Security hardening¶

plone.pgcatalog constructs SQL queries from user-supplied search parameters. This makes SQL injection prevention, denial-of-service limits, and access control critical concerns. This page documents the security measures in place and the reasoning behind each.

SQL injection prevention¶

Parameterized queries¶

All user-supplied values go through psycopg’s parameterized query interface. The query builder in query.py uses %(name)s placeholders exclusively – values are never string-formatted into SQL. psycopg handles escaping and type conversion at the protocol level (PostgreSQL prepared statement parameters), which is immune to SQL injection regardless of the value’s content.

# Correct: parameterized (used throughout plone.pgcatalog)
cur.execute(
    "SELECT zoid FROM object_state WHERE idx @> %(val)s::jsonb",
    {"val": Json({"portal_type": user_input})}
)

# Never done: string formatting
cur.execute(f"... WHERE idx->>'portal_type' = '{user_input}'")  # NEVER

Safe DDL composition¶

DDL statements (CREATE INDEX, ALTER TABLE, CREATE FUNCTION) cannot use parameter placeholders because PostgreSQL does not support parameterized DDL. plone.pgcatalog uses psycopg’s sql module for safe DDL composition:

psycopg.sql.Identifier() for column names, index names, and table names.
psycopg.sql.Literal() for string constants (for example, tokenizer names in BM25 DDL).
psycopg.sql.SQL() for static SQL fragments.

These composable types handle quoting correctly for all PostgreSQL identifier rules, including names that contain special characters or are reserved words.

Identifier validation¶

Index names from ZCatalog and language codes from configuration flow into SQL expressions (for example, idx->>'portal_type'). Even though these are not user-supplied in the HTTP request sense, they originate from site configuration and could theoretically be manipulated by a site administrator.

validate_identifier(name) in columns.py rejects any name that does not match the pattern ^[a-zA-Z_][a-zA-Z0-9_]*$. This is applied to:

Index names during IndexRegistry.register() and sync_from_catalog().
Column names in DDL (BM25 column names, text index names).
Language codes in BM25 backend DDL (validated against the LANG_TOKENIZER_MAP allowlist, then identifier-validated for the derived column/index/tokenizer names).

Any index name that fails validation is silently skipped during registry population, with a warning logged.

DoS prevention¶

Search queries can be influenced by web users via URL parameters (b_start, b_size, SearchableText, path). Without limits, a malicious request could trigger resource-exhausting queries.

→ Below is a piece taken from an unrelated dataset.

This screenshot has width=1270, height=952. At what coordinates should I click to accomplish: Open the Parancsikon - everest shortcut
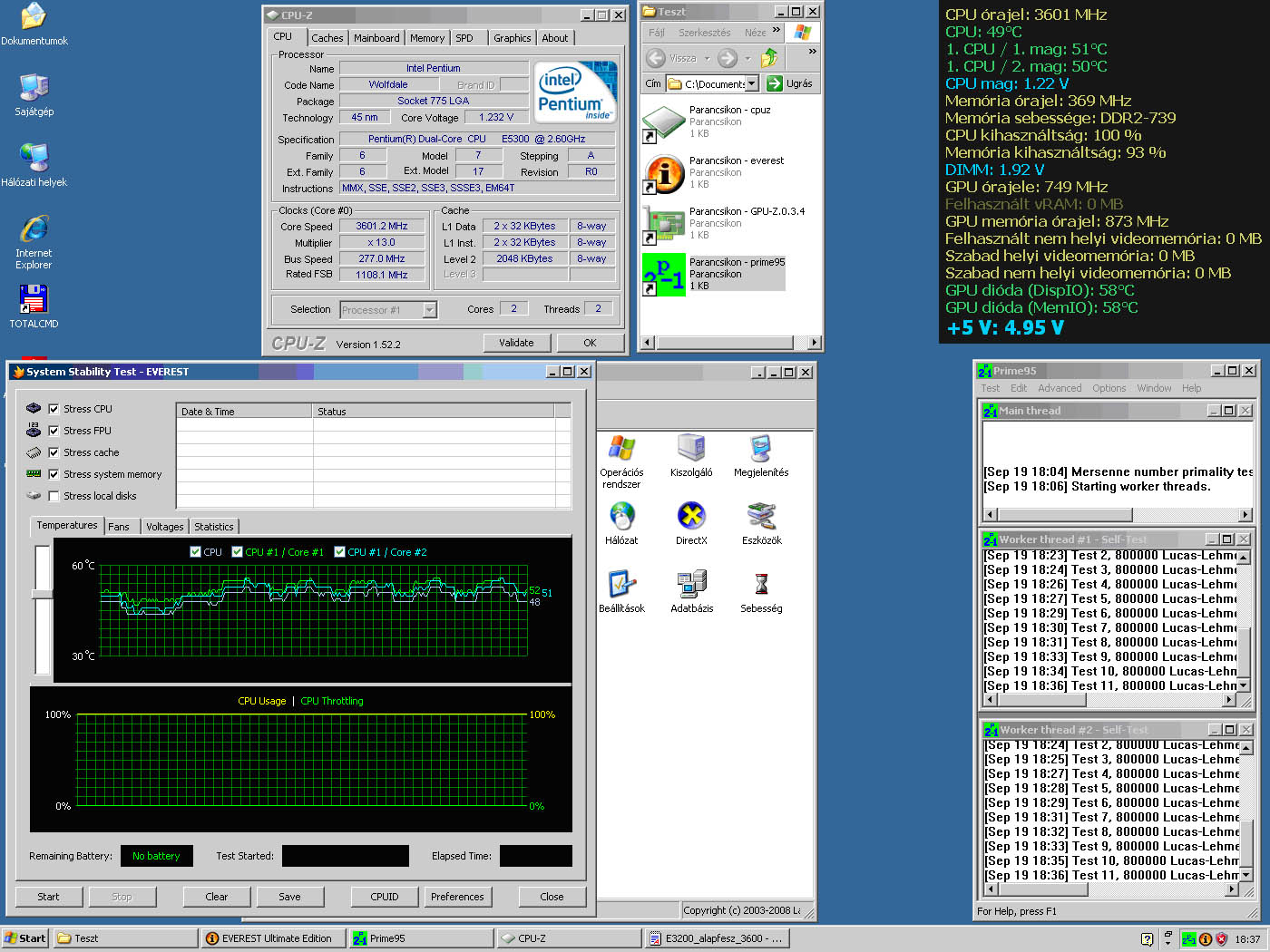(665, 172)
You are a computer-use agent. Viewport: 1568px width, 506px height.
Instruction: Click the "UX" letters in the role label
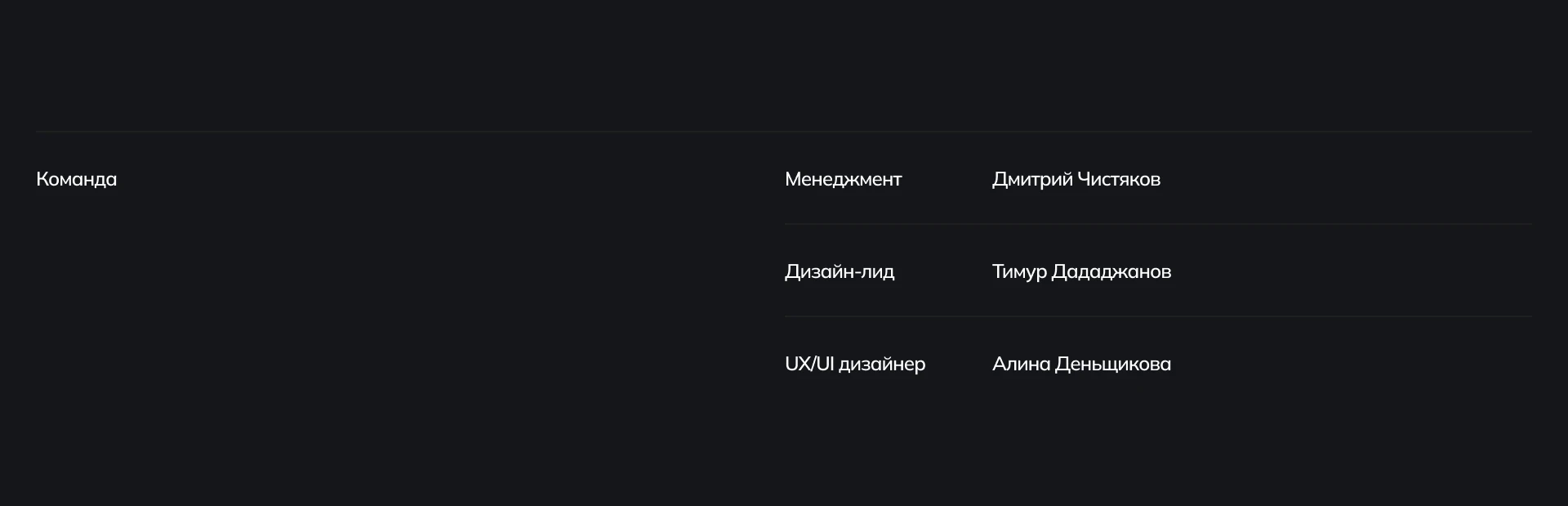pos(797,364)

Limit	Value	Protects against
`_MAX_LIMIT`	10,000	Unbounded result sets. Even with `sort_limit` or `b_size` set by the user, the maximum number of rows returned is capped.
`_MAX_OFFSET`	1,000,000	Deep pagination. PostgreSQL must skip OFFSET rows before returning results; extremely large offsets cause full table scans.
`_MAX_SEARCH_LENGTH`	1,000 chars	Full-text query explosion. `plainto_tsquery()` parses the input into a boolean expression; very long inputs produce expensive query plans. Search text is truncated before being passed to PostgreSQL.
`_MAX_RRULE_LENGTH`	1,000 chars	RRULE parsing abuse. DateRecurringIndex queries use PL/pgSQL rrule expansion; extremely complex recurrence rules could consume significant CPU.
Max path list	100 items	Large IN clauses. Path queries accept lists of paths; without a limit, a request could pass thousands of paths, producing an expensive `OR` expansion.

These limits are enforced in query.py before SQL construction. They are deliberately conservative – legitimate Plone usage rarely approaches any of them.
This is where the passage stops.